_What to do_.
1) Retype the stretch of the commentary on heart-health diet advice from "It is so disheartening." through "and causes inflammation!".
2) Decide whether each statement agrees with the commentary on heart-health diet advice, answering yes or no and quoting the words that settle it: (a) The handbook the writer examined was put out by the National Heart, Lung and Blood Institute. (b) The handbook recommends 4 to 6 servings of grains. (c) The writer states that diabetics are at lower risk for heart disease.

_Provided text_.
━━━━━━━━━━━━━━━━━━━━━━━━━━━━━━

It is so disheartening. Following in the footsteps of the flawed American food guide, and the recently revised and still misguided Canadian food guide, I just looked through the "New Healthy Heart Handbook for Women" put out by the National Heart, Lung and Blood Institute, and although parts of the guide look good, the dietary advice continues to be hugely problematic. This is the same dietary advice that we've been following for years, and it obviously isn't working! I can't believe that the powers that be are still promoting a diet that increases the insulin response in the body, and causes inflammation!

I would have thought that by now it was common knowledge that high blood insulin levels cause arteries to clog much faster than low insulin levels! That is why diabetics are at higher risk for heart disease. So why is it that they are recommending the most servings of the type of food that causes the biggest insulin response? 6 to 8 servings of grains???? Not only that but they are suggesting bread and pasta, which are made of flour, thereby increasing the glycemic response further! This is madness.

━━━━━━━━━━━━━━━━━━━━━━━━━━━━━━

_Study material_.
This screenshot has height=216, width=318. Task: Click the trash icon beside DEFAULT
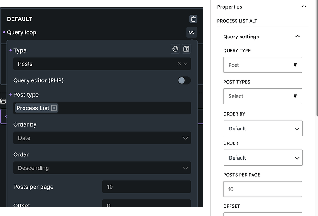193,19
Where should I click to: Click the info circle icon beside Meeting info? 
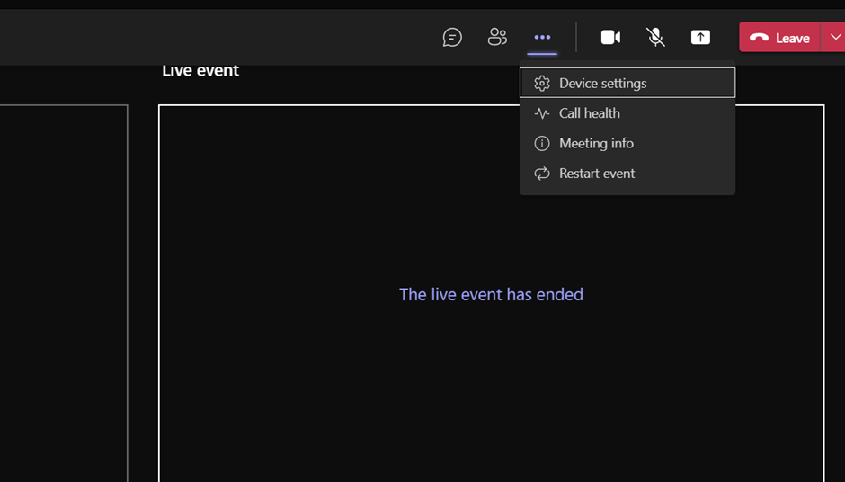point(542,144)
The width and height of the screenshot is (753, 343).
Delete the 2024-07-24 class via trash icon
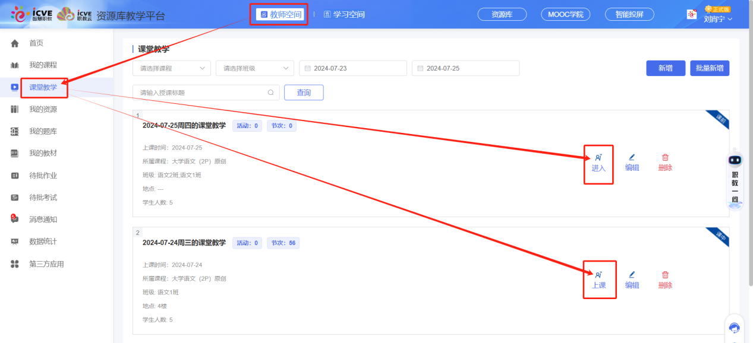665,275
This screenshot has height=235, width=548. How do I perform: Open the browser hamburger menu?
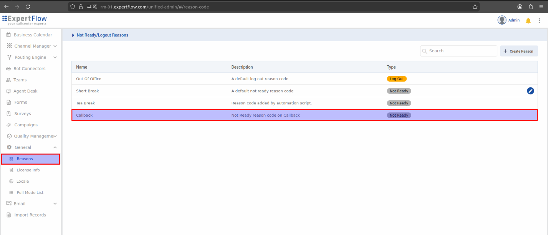point(541,6)
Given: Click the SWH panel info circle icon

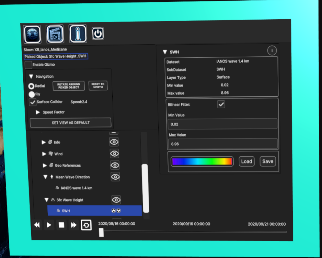Looking at the screenshot, I should coord(272,51).
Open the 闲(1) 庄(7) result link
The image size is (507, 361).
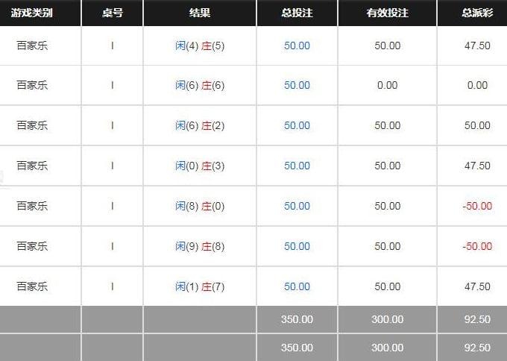tap(200, 287)
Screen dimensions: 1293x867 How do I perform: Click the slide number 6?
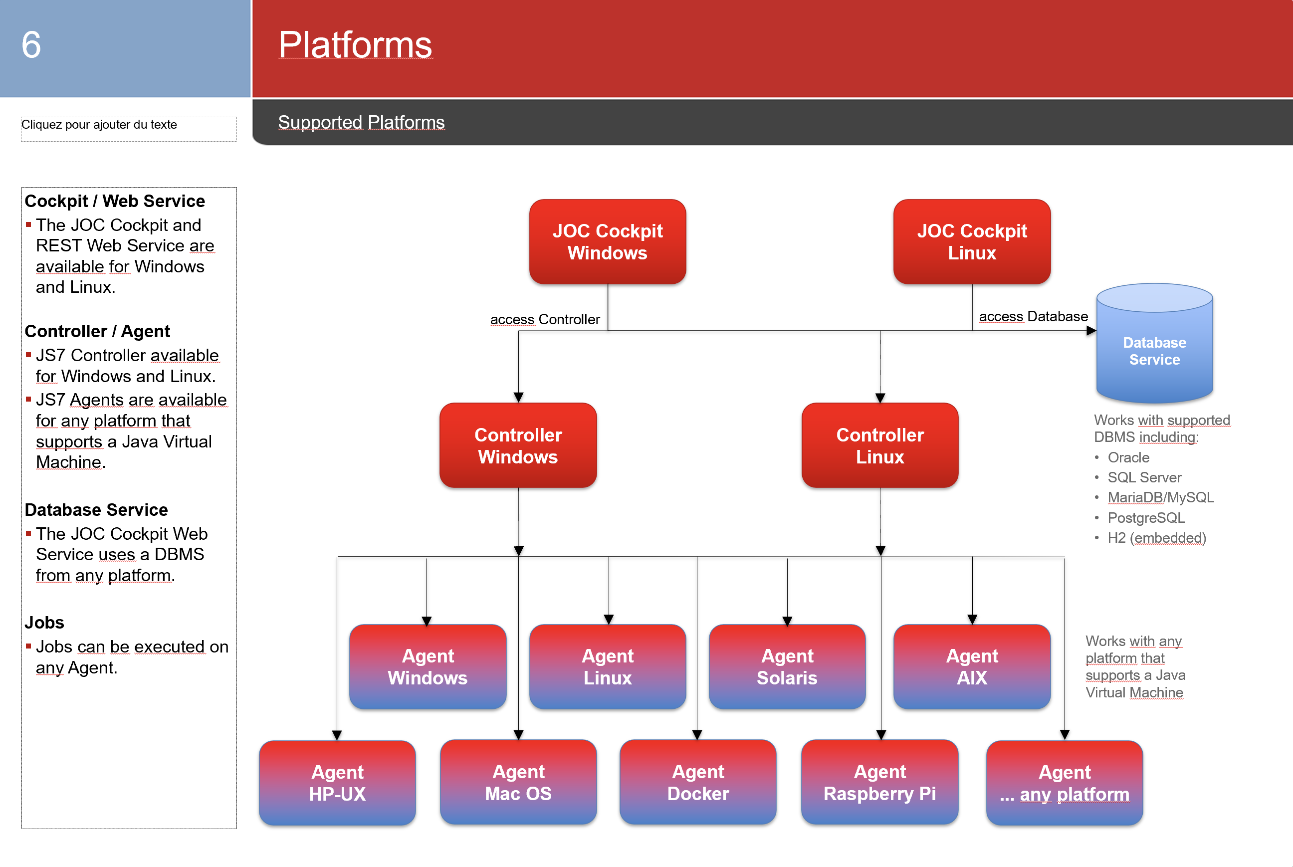(x=31, y=45)
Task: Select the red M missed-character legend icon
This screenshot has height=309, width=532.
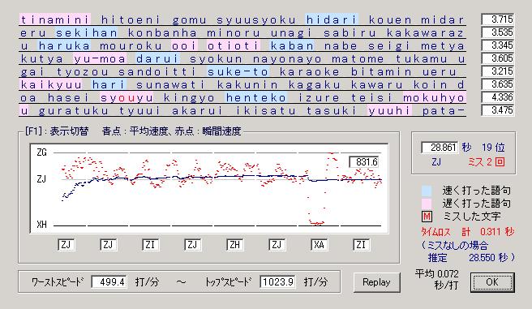Action: click(x=427, y=216)
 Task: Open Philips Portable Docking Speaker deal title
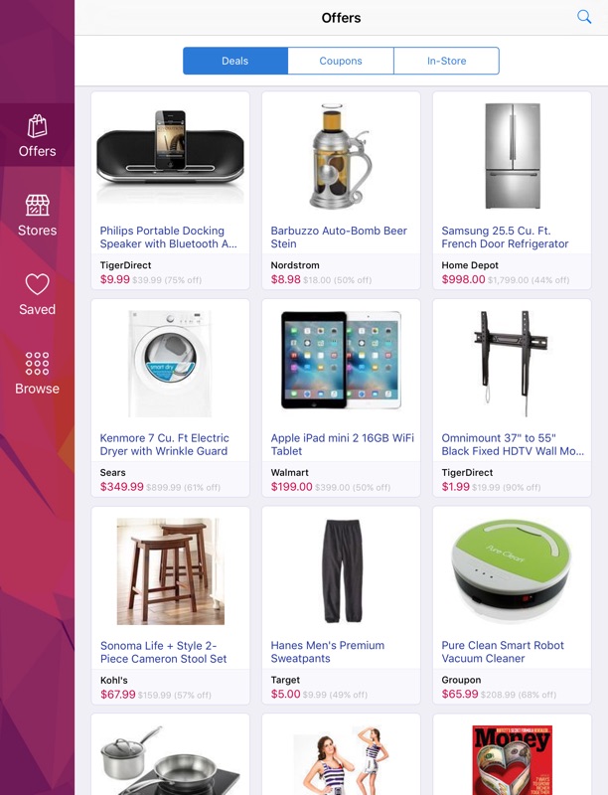pos(168,238)
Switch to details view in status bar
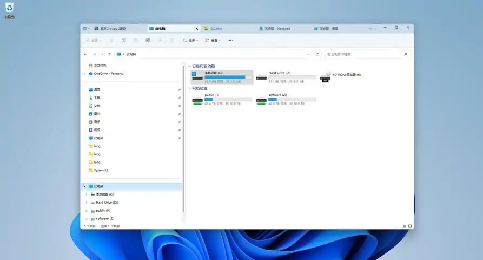The height and width of the screenshot is (260, 483). [x=404, y=226]
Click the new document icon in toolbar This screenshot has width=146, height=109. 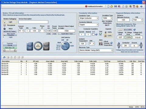pyautogui.click(x=108, y=6)
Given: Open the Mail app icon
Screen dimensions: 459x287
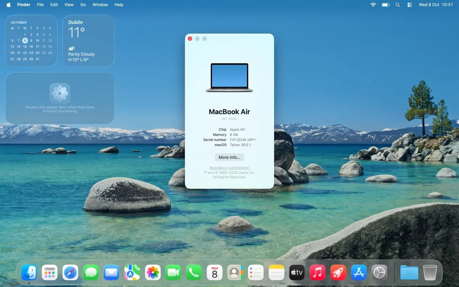Looking at the screenshot, I should [111, 272].
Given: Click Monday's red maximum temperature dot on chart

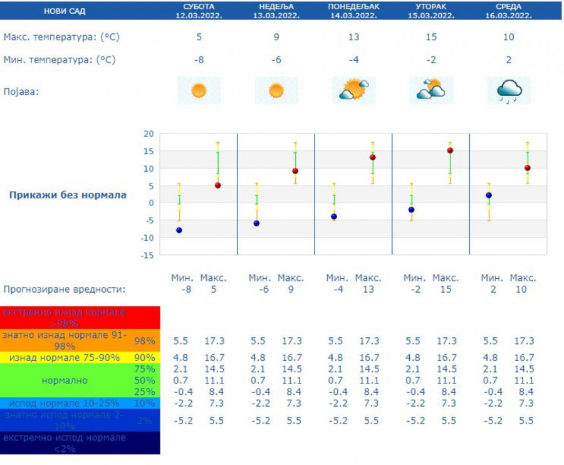Looking at the screenshot, I should pyautogui.click(x=372, y=157).
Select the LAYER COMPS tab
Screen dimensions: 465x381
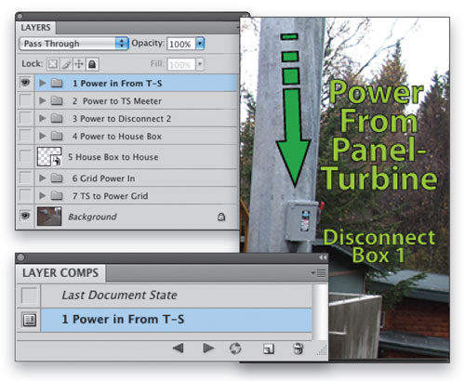(x=60, y=273)
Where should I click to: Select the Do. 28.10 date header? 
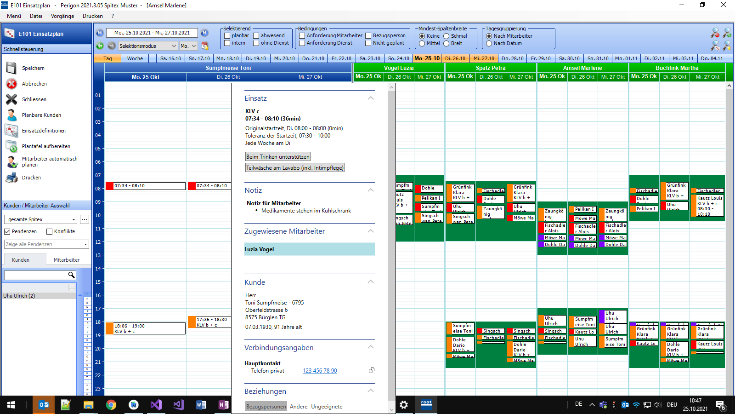(512, 58)
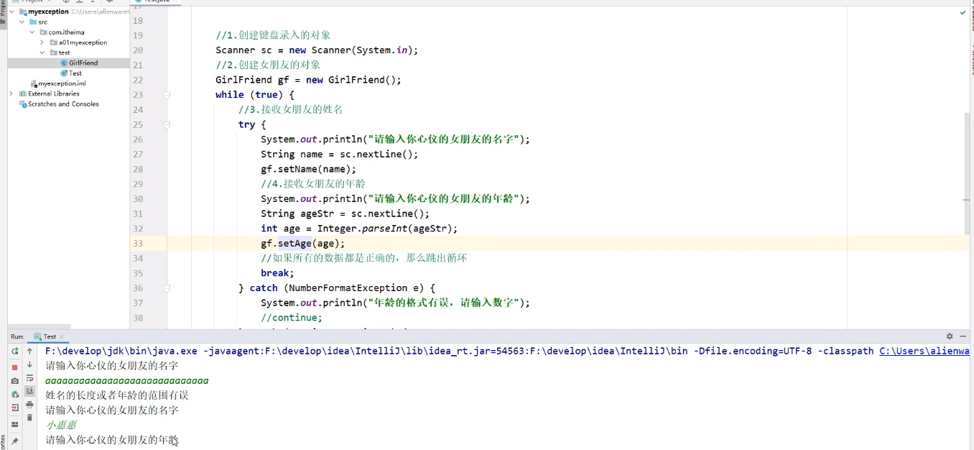Collapse the code fold at line 25

pos(166,124)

━━━━━━━━━━━━━━━━━━━━━━━━━━━━━━

_Results_.
1)
It is so disheartening. Following in the footsteps of the flawed American food guide, and the recently revised and still misguided Canadian food guide, I just looked through the "New Healthy Heart Handbook for Women" put out by the National Heart, Lung and Blood Institute, and although parts of the guide look good, the dietary advice continues to be hugely problematic. This is the same dietary advice that we've been following for years, and it obviously isn't working! I can't believe that the powers that be are still promoting a diet that increases the insulin response in the body, and causes inflammation!

2)
(a) Yes: "put out by the National Heart, Lung and Blood Institute"
(b) No: "6 to 8 servings of grains"
(c) No: "That is why diabetics are at higher risk for heart disease."